A loss function measuring divergence between predicted probability distributions and true labels.
Cross-entropy loss is a fundamental objective function used in machine learning, particularly for classification tasks. Rooted in information theory, it measures how well a model's predicted probability distribution aligns with the true distribution of labels. For a given example, the loss is computed as the negative log-probability assigned to the correct class — meaning the model is penalized heavily when it assigns low probability to the right answer. Summed or averaged across a training dataset, this quantity gives the optimizer a differentiable signal to minimize during gradient descent.
The mechanics of cross-entropy loss make it especially well-suited for training neural networks with softmax output layers. When a model confidently predicts the wrong class, the logarithmic penalty becomes very large, producing strong gradient signals that push weights toward correction. Conversely, when the model is nearly correct, the loss approaches zero and gradients shrink naturally. This behavior accelerates early learning and stabilizes training as the model converges — properties that simpler loss functions like mean squared error do not provide as cleanly for classification settings.

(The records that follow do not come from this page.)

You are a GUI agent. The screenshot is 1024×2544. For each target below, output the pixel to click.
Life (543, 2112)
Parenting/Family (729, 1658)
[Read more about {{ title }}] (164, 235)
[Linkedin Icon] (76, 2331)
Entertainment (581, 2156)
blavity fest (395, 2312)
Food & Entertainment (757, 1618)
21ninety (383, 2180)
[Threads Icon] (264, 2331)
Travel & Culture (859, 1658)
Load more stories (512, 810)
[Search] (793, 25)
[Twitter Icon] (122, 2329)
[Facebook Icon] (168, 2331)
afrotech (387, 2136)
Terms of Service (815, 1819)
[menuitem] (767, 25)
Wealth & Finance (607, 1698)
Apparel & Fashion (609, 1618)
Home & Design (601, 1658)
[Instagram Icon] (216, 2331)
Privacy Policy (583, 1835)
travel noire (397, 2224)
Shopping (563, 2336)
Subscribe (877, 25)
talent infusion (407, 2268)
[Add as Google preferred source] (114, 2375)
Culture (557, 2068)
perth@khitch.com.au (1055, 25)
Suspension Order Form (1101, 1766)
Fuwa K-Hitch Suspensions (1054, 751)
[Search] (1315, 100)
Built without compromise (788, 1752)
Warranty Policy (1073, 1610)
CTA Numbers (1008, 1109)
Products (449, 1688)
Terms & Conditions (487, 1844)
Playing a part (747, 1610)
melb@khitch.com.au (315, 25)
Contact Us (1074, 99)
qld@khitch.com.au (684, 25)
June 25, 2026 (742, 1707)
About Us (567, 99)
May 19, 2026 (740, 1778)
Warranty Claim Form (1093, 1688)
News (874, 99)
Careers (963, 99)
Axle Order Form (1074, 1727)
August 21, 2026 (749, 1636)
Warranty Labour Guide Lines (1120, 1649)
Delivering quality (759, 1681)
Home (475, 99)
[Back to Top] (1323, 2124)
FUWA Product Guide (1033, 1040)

Cross-entropy loss generalizes naturally to multi-class problems through categorical cross-entropy, and to binary classification through binary cross-entropy (also called log loss). In both cases, the mathematical form is equivalent to maximizing the log-likelihood of the correct labels under the model's predicted distribution, connecting the loss function directly to the principle of maximum likelihood estimation. This statistical grounding gives cross-entropy loss a principled justification beyond empirical performance.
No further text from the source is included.